Copy every line of the data in which the word "dropdown" occurs.
##### DATA SUPPLIED
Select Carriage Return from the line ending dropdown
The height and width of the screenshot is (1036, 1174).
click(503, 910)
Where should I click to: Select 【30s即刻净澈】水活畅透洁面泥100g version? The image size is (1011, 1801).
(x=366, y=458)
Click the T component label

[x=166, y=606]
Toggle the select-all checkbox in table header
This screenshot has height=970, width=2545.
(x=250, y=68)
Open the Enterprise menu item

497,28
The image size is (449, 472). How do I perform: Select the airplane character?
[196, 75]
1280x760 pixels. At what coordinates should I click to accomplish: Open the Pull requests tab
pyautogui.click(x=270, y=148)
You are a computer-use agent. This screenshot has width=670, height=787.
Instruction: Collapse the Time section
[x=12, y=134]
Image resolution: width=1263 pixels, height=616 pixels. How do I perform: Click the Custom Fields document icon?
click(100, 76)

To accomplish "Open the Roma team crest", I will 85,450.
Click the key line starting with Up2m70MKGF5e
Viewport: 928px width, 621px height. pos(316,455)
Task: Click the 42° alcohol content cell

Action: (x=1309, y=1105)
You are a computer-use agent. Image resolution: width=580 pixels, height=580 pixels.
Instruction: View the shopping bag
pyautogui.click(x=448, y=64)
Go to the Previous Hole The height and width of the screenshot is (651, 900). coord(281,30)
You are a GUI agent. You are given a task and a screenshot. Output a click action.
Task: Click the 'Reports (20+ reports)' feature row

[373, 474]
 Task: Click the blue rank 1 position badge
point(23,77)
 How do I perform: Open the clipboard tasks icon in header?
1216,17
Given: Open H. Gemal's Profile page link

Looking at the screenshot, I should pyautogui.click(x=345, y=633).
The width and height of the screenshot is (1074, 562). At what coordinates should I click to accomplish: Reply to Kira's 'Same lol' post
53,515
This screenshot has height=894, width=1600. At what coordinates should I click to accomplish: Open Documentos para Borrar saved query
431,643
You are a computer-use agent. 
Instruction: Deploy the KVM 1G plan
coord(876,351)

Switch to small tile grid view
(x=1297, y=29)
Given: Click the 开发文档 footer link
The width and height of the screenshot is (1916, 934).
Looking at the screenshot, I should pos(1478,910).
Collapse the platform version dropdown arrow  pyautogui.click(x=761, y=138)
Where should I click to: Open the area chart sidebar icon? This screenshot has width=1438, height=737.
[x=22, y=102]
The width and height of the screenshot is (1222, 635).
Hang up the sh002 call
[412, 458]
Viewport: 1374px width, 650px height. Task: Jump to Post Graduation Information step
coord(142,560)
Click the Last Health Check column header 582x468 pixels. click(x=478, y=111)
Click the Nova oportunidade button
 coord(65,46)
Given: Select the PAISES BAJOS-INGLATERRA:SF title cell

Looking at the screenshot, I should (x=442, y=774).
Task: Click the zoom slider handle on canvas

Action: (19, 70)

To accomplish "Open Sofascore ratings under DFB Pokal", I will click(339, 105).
##########
*TASK OUTPUT*.
Select Carriage Return from the line ending dropdown
Collapse the platform version dropdown arrow  pyautogui.click(x=761, y=138)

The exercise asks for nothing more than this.